(Stored items)
+ + + + +
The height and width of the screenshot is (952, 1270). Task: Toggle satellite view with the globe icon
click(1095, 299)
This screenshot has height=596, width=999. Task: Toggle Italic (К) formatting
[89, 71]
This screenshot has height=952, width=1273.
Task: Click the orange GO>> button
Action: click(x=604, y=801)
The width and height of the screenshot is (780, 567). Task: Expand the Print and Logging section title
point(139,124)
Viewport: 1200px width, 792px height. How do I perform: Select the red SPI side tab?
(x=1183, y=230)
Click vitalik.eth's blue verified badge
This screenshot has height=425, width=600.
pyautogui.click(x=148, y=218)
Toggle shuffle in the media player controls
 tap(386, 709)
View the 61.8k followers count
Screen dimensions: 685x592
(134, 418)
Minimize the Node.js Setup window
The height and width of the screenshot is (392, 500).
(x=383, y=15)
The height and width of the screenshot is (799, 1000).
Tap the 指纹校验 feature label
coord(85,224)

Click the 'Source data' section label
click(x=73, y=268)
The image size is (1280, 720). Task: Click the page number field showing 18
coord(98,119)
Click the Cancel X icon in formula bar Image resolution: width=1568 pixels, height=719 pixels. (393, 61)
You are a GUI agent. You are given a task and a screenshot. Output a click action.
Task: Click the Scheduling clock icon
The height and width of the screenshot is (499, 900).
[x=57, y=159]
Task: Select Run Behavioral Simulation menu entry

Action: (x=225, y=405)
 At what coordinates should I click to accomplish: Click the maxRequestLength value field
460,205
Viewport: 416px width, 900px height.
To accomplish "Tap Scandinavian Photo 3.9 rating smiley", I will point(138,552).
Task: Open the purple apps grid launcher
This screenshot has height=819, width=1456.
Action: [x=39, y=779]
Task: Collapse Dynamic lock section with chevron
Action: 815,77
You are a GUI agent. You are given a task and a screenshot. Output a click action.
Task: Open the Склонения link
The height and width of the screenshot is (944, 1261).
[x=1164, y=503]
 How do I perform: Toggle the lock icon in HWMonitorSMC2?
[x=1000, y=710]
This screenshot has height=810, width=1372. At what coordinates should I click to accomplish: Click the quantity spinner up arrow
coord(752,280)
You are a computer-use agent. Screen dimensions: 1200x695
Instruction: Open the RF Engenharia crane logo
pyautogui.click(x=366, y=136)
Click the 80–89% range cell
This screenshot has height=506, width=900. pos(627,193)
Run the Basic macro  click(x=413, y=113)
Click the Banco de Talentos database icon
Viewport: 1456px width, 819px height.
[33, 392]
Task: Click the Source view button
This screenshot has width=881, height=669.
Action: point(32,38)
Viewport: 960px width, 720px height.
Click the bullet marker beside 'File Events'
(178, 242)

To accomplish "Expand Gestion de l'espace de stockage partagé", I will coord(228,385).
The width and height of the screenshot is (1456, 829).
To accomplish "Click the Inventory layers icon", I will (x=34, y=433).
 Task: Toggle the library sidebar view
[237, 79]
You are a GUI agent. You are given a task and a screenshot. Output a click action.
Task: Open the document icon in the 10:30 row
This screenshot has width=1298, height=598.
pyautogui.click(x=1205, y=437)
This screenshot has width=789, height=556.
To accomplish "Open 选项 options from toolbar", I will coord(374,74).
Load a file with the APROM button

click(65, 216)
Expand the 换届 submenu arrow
+ + + + +
▶ [What needs to be done]: Every entry is to be restated exactly, with no line dropped.

▶ [Solution to the exercise]:
The height and width of the screenshot is (952, 1270). Task: Toggle satellite view with the globe icon
click(1095, 299)
This screenshot has height=596, width=999. Task: Toggle Italic (К) formatting
[89, 71]
This screenshot has height=952, width=1273.
Task: Click the orange GO>> button
Action: click(x=604, y=801)
The width and height of the screenshot is (780, 567). Task: Expand the Print and Logging section title
point(139,124)
Viewport: 1200px width, 792px height. How do I perform: Select the red SPI side tab?
(x=1183, y=230)
Click vitalik.eth's blue verified badge
This screenshot has height=425, width=600.
pyautogui.click(x=148, y=218)
Toggle shuffle in the media player controls
 tap(386, 709)
View the 61.8k followers count
Screen dimensions: 685x592
(134, 418)
Minimize the Node.js Setup window
The height and width of the screenshot is (392, 500).
(x=383, y=15)
The height and width of the screenshot is (799, 1000).
Tap the 指纹校验 feature label
coord(85,224)

Click the 'Source data' section label
click(x=73, y=268)
The image size is (1280, 720). Task: Click the page number field showing 18
coord(98,119)
Click the Cancel X icon in formula bar Image resolution: width=1568 pixels, height=719 pixels. (393, 61)
You are a GUI agent. You are given a task and a screenshot. Output a click action.
Task: Click the Scheduling clock icon
The height and width of the screenshot is (499, 900).
[x=57, y=159]
Task: Select Run Behavioral Simulation menu entry

Action: (x=225, y=405)
 At what coordinates should I click to accomplish: Click the maxRequestLength value field
460,205
Viewport: 416px width, 900px height.
To accomplish "Tap Scandinavian Photo 3.9 rating smiley", I will point(138,552).
Task: Open the purple apps grid launcher
This screenshot has height=819, width=1456.
Action: [x=39, y=779]
Task: Collapse Dynamic lock section with chevron
Action: 815,77
You are a GUI agent. You are given a task and a screenshot. Output a click action.
Task: Open the Склонения link
The height and width of the screenshot is (944, 1261).
[x=1164, y=503]
 How do I perform: Toggle the lock icon in HWMonitorSMC2?
[x=1000, y=710]
This screenshot has height=810, width=1372. At what coordinates should I click to accomplish: Click the quantity spinner up arrow
coord(752,280)
You are a computer-use agent. Screen dimensions: 1200x695
Instruction: Open the RF Engenharia crane logo
pyautogui.click(x=366, y=136)
Click the 80–89% range cell
This screenshot has height=506, width=900. pos(627,193)
Run the Basic macro  click(x=413, y=113)
Click the Banco de Talentos database icon
Viewport: 1456px width, 819px height.
[33, 392]
Task: Click the Source view button
This screenshot has width=881, height=669.
Action: point(32,38)
Viewport: 960px width, 720px height.
Click the bullet marker beside 'File Events'
(178, 242)

To accomplish "Expand Gestion de l'espace de stockage partagé", I will coord(228,385).
The width and height of the screenshot is (1456, 829).
To accomplish "Click the Inventory layers icon", I will (x=34, y=433).
 Task: Toggle the library sidebar view
[237, 79]
You are a GUI agent. You are given a task and a screenshot. Output a click action.
Task: Open the document icon in the 10:30 row
This screenshot has width=1298, height=598.
pyautogui.click(x=1205, y=437)
This screenshot has width=789, height=556.
To accomplish "Open 选项 options from toolbar", I will coord(374,74).
Load a file with the APROM button

click(65, 216)
Expand the 换届 submenu arrow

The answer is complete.